-- begin EXTRACTED DATA --

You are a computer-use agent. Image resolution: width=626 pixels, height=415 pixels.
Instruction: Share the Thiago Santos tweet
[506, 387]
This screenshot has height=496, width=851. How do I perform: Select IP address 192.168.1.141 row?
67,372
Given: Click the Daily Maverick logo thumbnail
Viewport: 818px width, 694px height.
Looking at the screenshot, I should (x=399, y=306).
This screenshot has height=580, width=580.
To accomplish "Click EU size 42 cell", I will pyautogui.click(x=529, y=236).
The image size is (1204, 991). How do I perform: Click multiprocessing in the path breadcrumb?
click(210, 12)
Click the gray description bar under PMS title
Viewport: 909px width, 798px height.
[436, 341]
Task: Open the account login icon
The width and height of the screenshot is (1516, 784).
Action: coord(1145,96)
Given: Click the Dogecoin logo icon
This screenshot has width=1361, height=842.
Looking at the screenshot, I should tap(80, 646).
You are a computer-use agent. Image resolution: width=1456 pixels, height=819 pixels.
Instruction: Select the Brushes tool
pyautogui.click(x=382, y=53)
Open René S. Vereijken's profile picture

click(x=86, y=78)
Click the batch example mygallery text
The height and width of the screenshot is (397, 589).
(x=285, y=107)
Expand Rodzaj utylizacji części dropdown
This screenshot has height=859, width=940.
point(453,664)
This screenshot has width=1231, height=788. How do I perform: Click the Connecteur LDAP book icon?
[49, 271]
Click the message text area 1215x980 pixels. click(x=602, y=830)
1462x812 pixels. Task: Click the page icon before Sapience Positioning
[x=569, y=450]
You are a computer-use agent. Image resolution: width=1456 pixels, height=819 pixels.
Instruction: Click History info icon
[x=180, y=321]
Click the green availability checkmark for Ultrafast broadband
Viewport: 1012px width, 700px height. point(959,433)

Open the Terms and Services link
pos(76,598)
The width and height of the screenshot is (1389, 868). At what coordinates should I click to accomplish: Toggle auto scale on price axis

-- end EXTRACTED DATA --

• _SET EXERCISE_
From the items above, pull out each line that contains the string "logo". Count only matches with the same case.

• _THE SOLUTION_
Given: Click the Daily Maverick logo thumbnail
Given: Click the Dogecoin logo icon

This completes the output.